As an AWS Cloud Engineer, this scares the hell out of me and I feel like this is the first thing I need to fix. As an automation engineer, I wanted a tool that allows developers to keep using Docker compose, as they very often do, so they can’t run their workload on their laptops for quick testing and application testing.
But, “It works on my laptop” is something that in 2020 is simply unacceptable to companies deploying microservices.
Therefore, combining my love for least privileges and therefore IAM instance capability to implement it, and the need for a tool going these extra miles, I decided to simply go for it.
A lot of you probably would prefer to use some other tools, such as Terraform. But I all heartily believe that cloud engineers should use the IaC provided by the Cloud provider.

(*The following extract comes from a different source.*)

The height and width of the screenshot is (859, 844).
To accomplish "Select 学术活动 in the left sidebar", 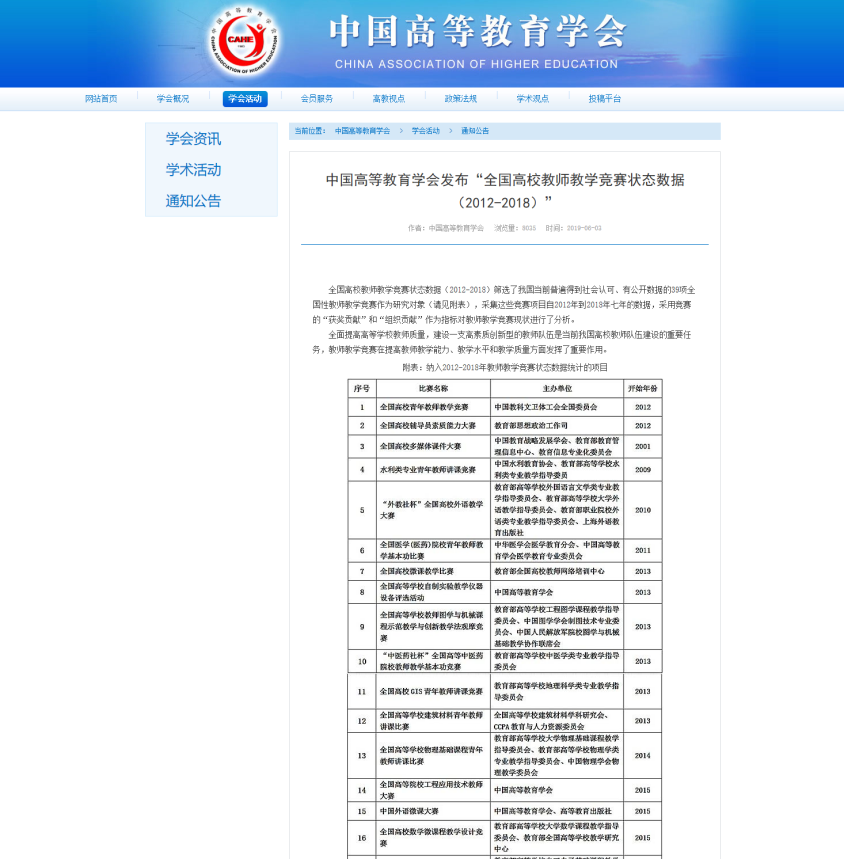I will (194, 170).
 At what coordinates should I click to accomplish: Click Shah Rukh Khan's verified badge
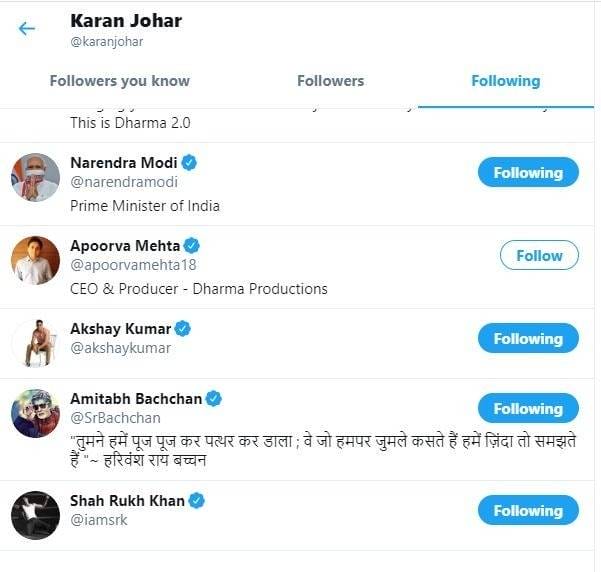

Third party integrations are coming, including for example the excellent AWS CFN registries where we already see partners like DataDog provide the ability to create non AWS resources as part of the CFN stack and remove the need for custom made code.
Why am I not using AWS CDK? ¶
ECS Compose-X was started before AWS CDK came out with any python support, and python was the language of choice for this project.
Therefore, Troposphere was the obvious choice as the python library to use to build all the CFN templates. The way Troposphere has been built is simple and clear, the name of the properties are the same as they are in AWS CloudFormation, which gives a sense of standard to the user, allowing an experience as close to copy-paste as possible.
Troposphere has a very strong community and has wide set of AWS services support. The community is active and other AWS Projects members are directly involved in the day-to-day life of the project.
In CDK, all the properties you have to set for a CFN resource have been renamed, Troposphere kept the same name definition for the resources properties. To me, this is a very valuable thing, not to have to map CFN properties to a language specific one.
Implementing least privileges at the heart of ECS Compose-X ¶
One of the most important value add for a team of Cloud/DevOps engineers who have to look after an environment to use ECS Compose-X is the persistent implementation of best practices:
All microservices are using different sets of credentials
All microservices are isolated by default and allowed traffic only when explicitly permitted
All microservices must be defined as the consumer of a resource (DB, Queue, Table) to be granted access to it.
There have been to many instances of breaches on AWS due to a lack of strict IAM definitions and permissions. Automation can solve that problem and with ECS Compose-X the effort is to constantly abide by the least privileges access principle.